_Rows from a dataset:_
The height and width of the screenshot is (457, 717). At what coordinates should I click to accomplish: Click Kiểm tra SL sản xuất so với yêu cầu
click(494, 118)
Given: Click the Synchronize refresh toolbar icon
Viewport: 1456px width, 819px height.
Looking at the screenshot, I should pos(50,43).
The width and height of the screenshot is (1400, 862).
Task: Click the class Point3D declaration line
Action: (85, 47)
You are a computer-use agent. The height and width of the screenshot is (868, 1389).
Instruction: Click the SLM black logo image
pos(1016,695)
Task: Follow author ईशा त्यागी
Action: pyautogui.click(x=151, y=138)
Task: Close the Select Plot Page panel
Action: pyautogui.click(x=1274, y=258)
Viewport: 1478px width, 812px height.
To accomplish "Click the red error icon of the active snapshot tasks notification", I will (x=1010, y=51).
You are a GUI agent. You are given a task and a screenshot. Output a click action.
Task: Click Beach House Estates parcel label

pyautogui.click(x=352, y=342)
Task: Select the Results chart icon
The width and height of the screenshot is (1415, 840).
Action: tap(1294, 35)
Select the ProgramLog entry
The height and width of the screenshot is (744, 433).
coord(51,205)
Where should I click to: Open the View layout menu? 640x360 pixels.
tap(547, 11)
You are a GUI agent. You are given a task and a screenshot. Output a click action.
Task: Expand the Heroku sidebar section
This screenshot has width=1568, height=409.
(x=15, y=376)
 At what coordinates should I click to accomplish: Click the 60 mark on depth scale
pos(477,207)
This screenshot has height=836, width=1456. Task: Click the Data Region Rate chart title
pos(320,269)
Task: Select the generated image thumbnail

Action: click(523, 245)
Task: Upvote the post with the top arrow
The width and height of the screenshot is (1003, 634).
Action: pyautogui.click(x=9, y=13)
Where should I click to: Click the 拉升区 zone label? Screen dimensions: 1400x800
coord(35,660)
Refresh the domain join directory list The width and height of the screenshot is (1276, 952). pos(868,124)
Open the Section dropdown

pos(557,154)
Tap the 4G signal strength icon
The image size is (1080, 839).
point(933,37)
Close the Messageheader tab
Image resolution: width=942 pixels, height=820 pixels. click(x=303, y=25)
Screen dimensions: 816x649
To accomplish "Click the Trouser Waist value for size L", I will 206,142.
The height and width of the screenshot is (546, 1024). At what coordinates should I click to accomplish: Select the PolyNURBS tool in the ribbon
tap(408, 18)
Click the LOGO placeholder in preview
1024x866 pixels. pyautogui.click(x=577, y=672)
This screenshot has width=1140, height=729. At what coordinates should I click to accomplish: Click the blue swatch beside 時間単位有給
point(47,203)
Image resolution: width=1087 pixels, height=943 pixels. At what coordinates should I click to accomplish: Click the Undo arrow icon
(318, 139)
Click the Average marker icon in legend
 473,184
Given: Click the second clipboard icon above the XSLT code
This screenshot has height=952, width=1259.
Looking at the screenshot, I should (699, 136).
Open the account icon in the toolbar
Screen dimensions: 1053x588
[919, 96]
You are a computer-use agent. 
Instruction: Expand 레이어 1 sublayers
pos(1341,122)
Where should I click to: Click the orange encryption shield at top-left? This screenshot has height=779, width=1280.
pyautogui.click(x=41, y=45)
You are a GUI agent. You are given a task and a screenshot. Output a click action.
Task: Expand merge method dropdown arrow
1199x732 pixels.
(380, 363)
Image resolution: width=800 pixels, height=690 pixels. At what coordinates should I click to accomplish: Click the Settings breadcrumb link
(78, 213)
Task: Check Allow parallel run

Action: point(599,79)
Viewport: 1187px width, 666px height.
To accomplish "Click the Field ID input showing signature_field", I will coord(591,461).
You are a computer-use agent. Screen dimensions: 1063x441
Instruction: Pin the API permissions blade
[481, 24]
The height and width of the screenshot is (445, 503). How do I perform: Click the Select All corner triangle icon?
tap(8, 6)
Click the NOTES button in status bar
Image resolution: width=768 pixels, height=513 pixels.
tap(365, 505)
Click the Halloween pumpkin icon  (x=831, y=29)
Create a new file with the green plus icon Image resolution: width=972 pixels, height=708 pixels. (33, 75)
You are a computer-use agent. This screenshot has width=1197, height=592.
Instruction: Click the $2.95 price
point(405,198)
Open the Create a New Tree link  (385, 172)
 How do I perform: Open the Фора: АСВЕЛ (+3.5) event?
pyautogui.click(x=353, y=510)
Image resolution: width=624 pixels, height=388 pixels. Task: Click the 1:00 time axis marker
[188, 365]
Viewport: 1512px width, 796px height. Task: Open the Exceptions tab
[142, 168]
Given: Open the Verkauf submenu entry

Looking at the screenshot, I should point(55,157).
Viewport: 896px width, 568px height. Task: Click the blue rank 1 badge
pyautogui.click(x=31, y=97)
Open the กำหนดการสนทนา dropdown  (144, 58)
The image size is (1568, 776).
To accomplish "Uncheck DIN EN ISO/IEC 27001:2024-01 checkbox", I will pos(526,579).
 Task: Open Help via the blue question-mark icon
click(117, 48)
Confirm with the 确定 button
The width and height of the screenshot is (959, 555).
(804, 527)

_Aim:_ Please copy out the records above again, from the first line through the line containing "(x=15, y=376)", including both.

_Completed task:_
The height and width of the screenshot is (457, 717). At what coordinates should I click to accomplish: Click Kiểm tra SL sản xuất so với yêu cầu
click(494, 118)
Given: Click the Synchronize refresh toolbar icon
Viewport: 1456px width, 819px height.
Looking at the screenshot, I should pos(50,43).
The width and height of the screenshot is (1400, 862).
Task: Click the class Point3D declaration line
Action: (85, 47)
You are a computer-use agent. The height and width of the screenshot is (868, 1389).
Instruction: Click the SLM black logo image
pos(1016,695)
Task: Follow author ईशा त्यागी
Action: pyautogui.click(x=151, y=138)
Task: Close the Select Plot Page panel
Action: pyautogui.click(x=1274, y=258)
Viewport: 1478px width, 812px height.
To accomplish "Click the red error icon of the active snapshot tasks notification", I will (x=1010, y=51).
You are a GUI agent. You are given a task and a screenshot. Output a click action.
Task: Click Beach House Estates parcel label

pyautogui.click(x=352, y=342)
Task: Select the Results chart icon
The width and height of the screenshot is (1415, 840).
Action: tap(1294, 35)
Select the ProgramLog entry
The height and width of the screenshot is (744, 433).
coord(51,205)
Where should I click to: Open the View layout menu? 640x360 pixels.
tap(547, 11)
You are a GUI agent. You are given a task and a screenshot. Output a click action.
Task: Expand the Heroku sidebar section
This screenshot has width=1568, height=409.
(x=15, y=376)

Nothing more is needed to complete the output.